▶ **EXERCISE REQUIREMENTS**:
Reproduce, word for word, the passage below on computing a non-resident's income under Rule 10 of the Income-tax Rules, 1962.

***** PASSAGE GIVEN

9. We have considered the facts of the case. The first point we have to decide before we take up the issue involved is the method by which the ITO has computed the income. Obviously, there is no question of the books of account being the basis for the computation of income. The books of account by itself would not show what was the income earned in India. That has to be only a fraction of the world income. Now, Rule 10 of the Income-tax Rules, 1962 ('the rules') states how the income in cases of non-residents could be determined. This rule gives three alternatives which are given below: (i) at such precentage of the turnover so accruing or arising as the Income-tax Officer may consider to be reasonable, or (ii) on any amount which bears the same proportion to the total profits and gains of the business of such person (such profits and gains being computed in accordance with the provisions of the Act), as the receipts so accruing or arising bear to the total receipts of the business, or (iii) in such other manner as the Income-tax Officer may deem suitable.

In the first alternative, the ITO would have fixed a particular percentage which is reasonable and applied it to the total turnover. We have given in the earlier paragraphs the method in arriving at the Indian income. This method does not appear to be in conformity with the first alternative.

**********
***** DATA LINES

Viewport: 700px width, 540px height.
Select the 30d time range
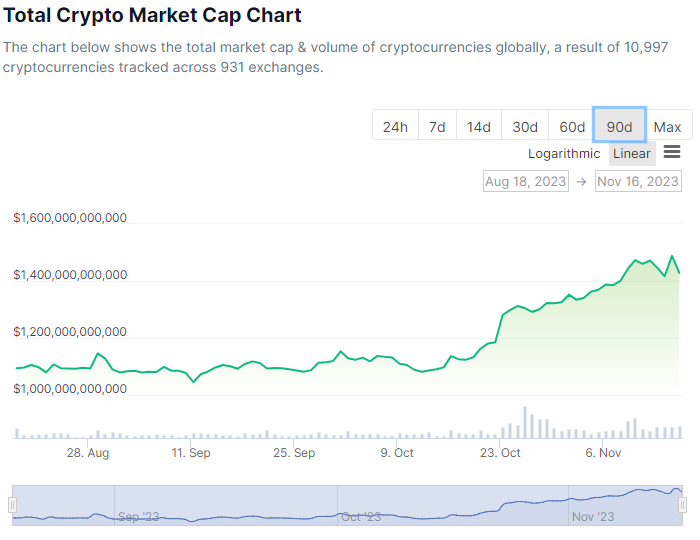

**********

▶ **TASK RESULT**:
9. We have considered the facts of the case. The first point we have to decide before we take up the issue involved is the method by which the ITO has computed the income. Obviously, there is no question of the books of account being the basis for the computation of income. The books of account by itself would not show what was the income earned in India. That has to be only a fraction of the world income. Now, Rule 10 of the Income-tax Rules, 1962 ('the rules') states how the income in cases of non-residents could be determined. This rule gives three alternatives which are given below: (i) at such precentage of the turnover so accruing or arising as the Income-tax Officer may consider to be reasonable, or (ii) on any amount which bears the same proportion to the total profits and gains of the business of such person (such profits and gains being computed in accordance with the provisions of the Act), as the receipts so accruing or arising bear to the total receipts of the business, or (iii) in such other manner as the Income-tax Officer may deem suitable.

In the first alternative, the ITO would have fixed a particular percentage which is reasonable and applied it to the total turnover. We have given in the earlier paragraphs the method in arriving at the Indian income. This method does not appear to be in conformity with the first alternative.